Should Developers Have Access To Production? 402
WHiTe VaMPiRe writes "Kyle Brandt recently wrote an editorial exploring the implications of providing developers access to the production servers of a Web site. He explores the risk introduced by providing higher level access as well as potential compromise solutions."
Read-only, if that, and nothing more. (Score:5, Informative)
If you want to have control over your production code, you need to have assurance that it is not changing in an uncontrolled fashion. Allowing developers to have access to production locations makes it all too easy for this to happen. Read-only access allows developers to see the running code and perform file comparisons which can be useful in troubleshooting. They should never need more than this.
And in some cases, even read access can be risky -- I've seen production web sites with resources linking back to development server URIs. It's a good idea to firewall your production servers in such a way that it is not possible for them to reach resources on development servers. This shouldn't prevent developers from being able to read the files on the production server, though.
Jesus no (Score:3, Informative)
The day developers can write code that compiles the first time, then yes, otherwise, jesus, no.
I work as an Oracle DBA for a mid-size company, and I provide a day-old cleaned copy of production in a different environment/box, and it does the trick.
Install Good Logging Practices (Score:3, Informative)
With some fore-thought and some discipline an application can be developed with very robust logging techniques. It takes development time, but there is nothing cooler than asking the production guys to turn the logging detail up for a few packages and seeing tons of data in the logs. It's not perfect as you can't log every variable at every moment but it certainly does help.
I understand some shops can't or won't modify the logging levels on production servers.
Re:For me (Score:5, Informative)
Re:Install Good Logging Practices (Score:2, Informative)
Re:For me (Score:3, Informative)
I can't disagree with that, but the stuff you're listing is more or less a one-time setup cost: The point made by GGP was that deploying to a prod-clone system ('keeping it matching production') takes time - and that should not take any more time or effort than deploying to your existing prod or qa or uat systems.
If it takes great, ongoing manual effort to install your software on a single extra system, you're doing it wrong.
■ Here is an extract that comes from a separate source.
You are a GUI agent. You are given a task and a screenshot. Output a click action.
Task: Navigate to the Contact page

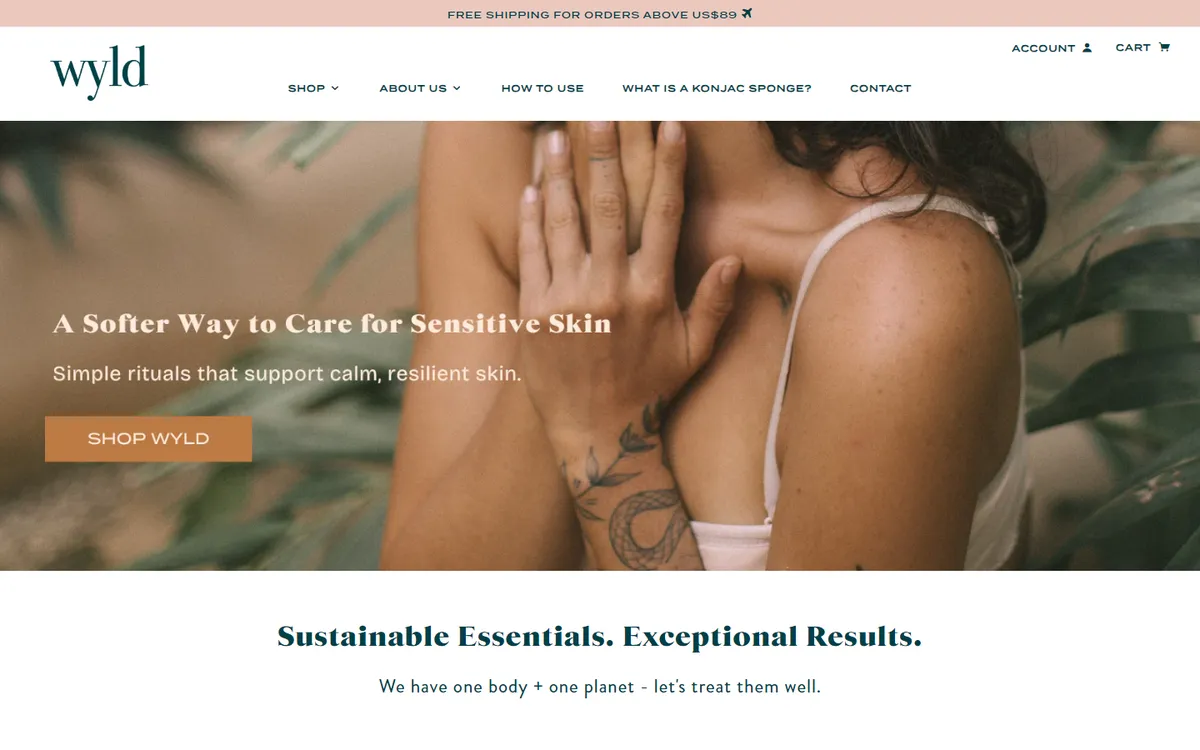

Re:For me (Score:3, Informative)
How do you get shadow to have the same load as production? That's the really important part that often makes the production-clone quite different: much lower load.
The idea of shadow was to test real-life production. It was basically identical to production in every way (including that developers had no access to the data; AFAIK it was anonymized anyway), except the data wasn't used for anything. Software had to run uninterrupted for a number of weeks before it would be allowed to go to production.
Sometimes all those stages are a pain, but in the end it results in a much more stable production.